**Available data:**
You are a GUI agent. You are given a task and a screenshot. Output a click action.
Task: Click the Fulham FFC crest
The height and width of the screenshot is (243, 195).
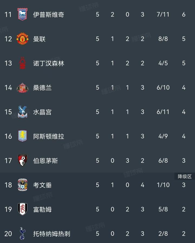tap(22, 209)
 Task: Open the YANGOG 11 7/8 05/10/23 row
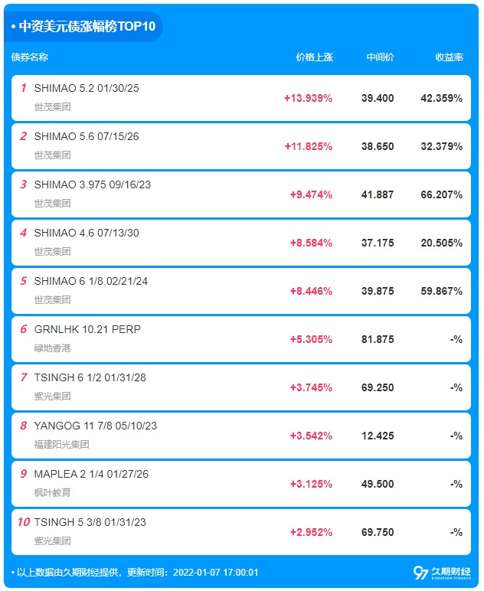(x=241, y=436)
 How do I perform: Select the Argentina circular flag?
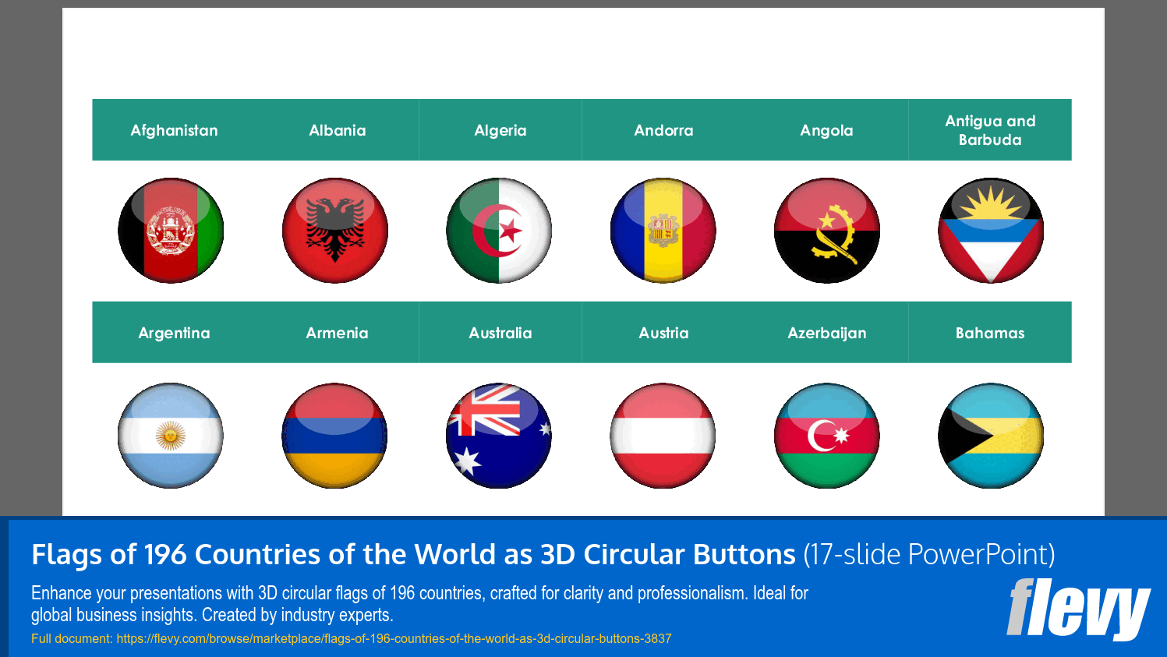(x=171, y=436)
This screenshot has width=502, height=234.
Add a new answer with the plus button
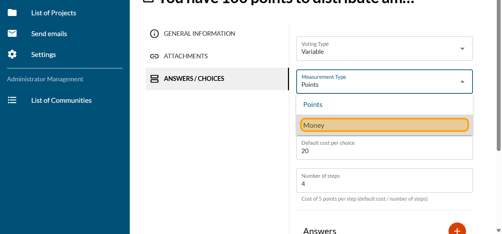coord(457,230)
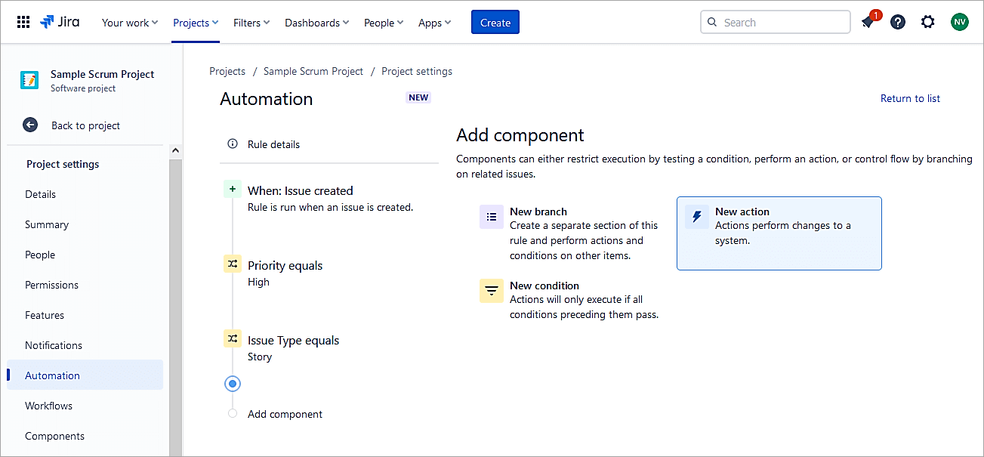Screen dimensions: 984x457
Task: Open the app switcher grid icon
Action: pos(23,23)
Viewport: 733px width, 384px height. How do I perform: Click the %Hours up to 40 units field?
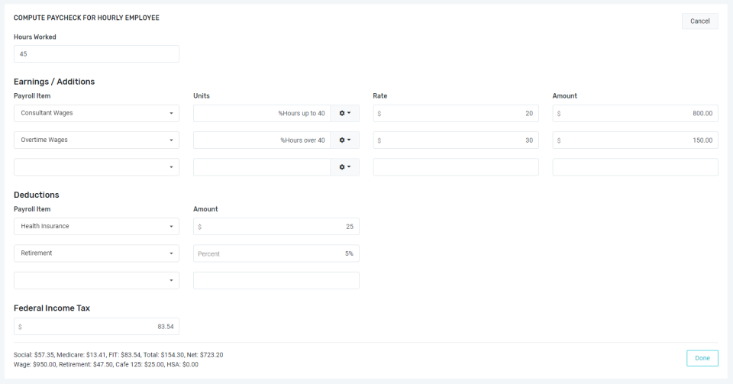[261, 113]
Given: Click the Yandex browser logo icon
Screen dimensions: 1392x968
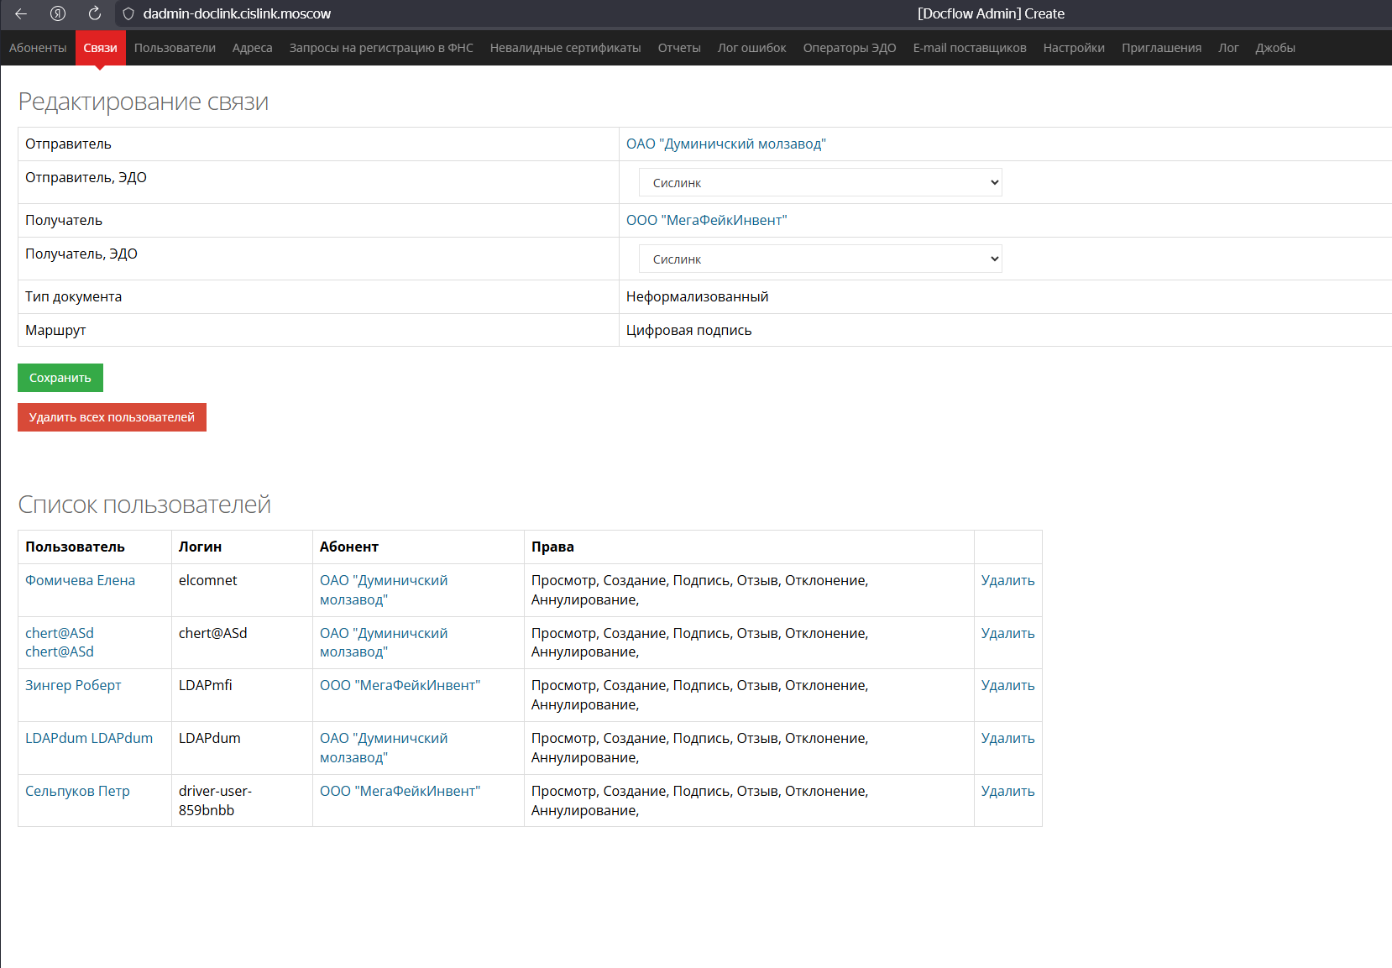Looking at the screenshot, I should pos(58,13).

* * *

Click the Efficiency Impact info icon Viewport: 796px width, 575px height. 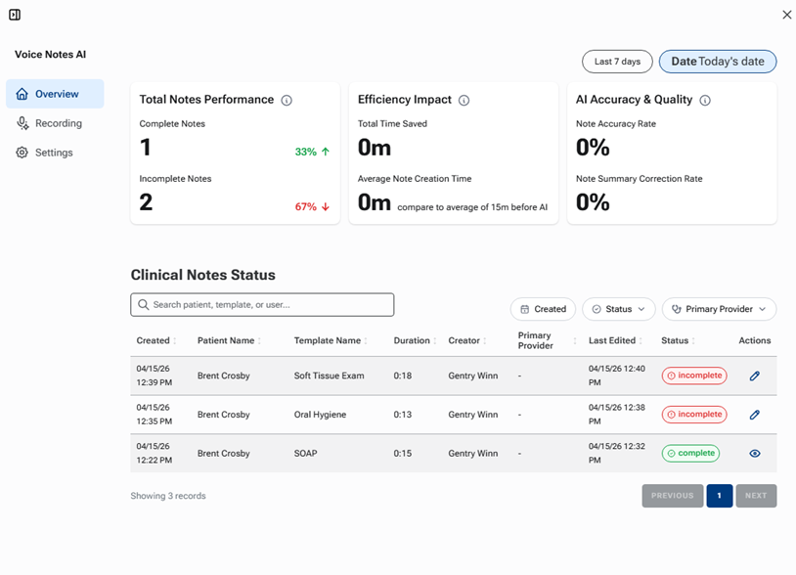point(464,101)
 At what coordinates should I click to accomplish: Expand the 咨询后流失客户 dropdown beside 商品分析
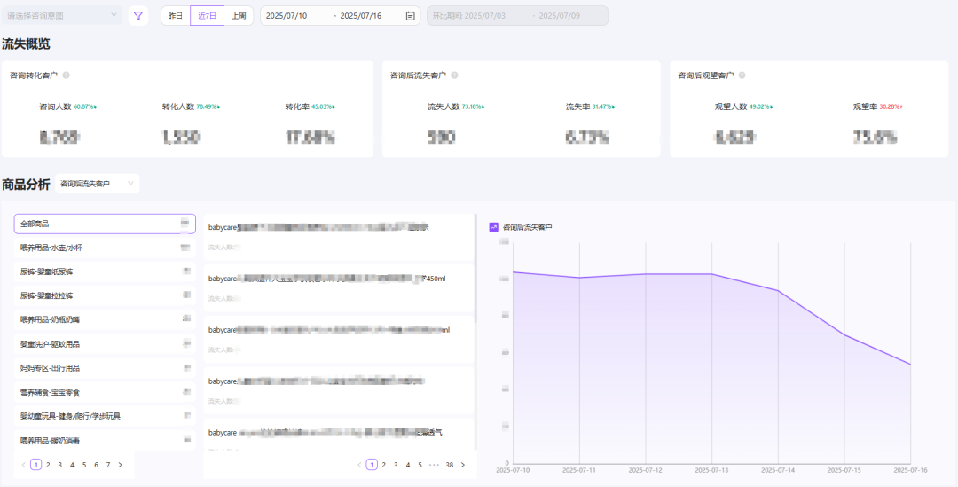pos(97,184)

**Aim of the exercise:** Reproduce the lines above starting at the one with "Task: Click the Fulham FFC crest" and ending at the one with "Given: Click the Yandex browser logo icon", both included, exactly and with no pictures.

**Written reply:**
Task: Click the Fulham FFC crest
The height and width of the screenshot is (243, 195).
tap(22, 209)
 Task: Open the YANGOG 11 7/8 05/10/23 row
(x=241, y=436)
 How do I perform: Select the Argentina circular flag?
(x=171, y=436)
This screenshot has width=502, height=234.
Add a new answer with the plus button
coord(457,230)
Screen dimensions: 984x457
Task: Open the app switcher grid icon
Action: pos(23,23)
Viewport: 733px width, 384px height. How do I perform: Click the %Hours up to 40 units field?
[261, 113]
Given: Click the Yandex browser logo icon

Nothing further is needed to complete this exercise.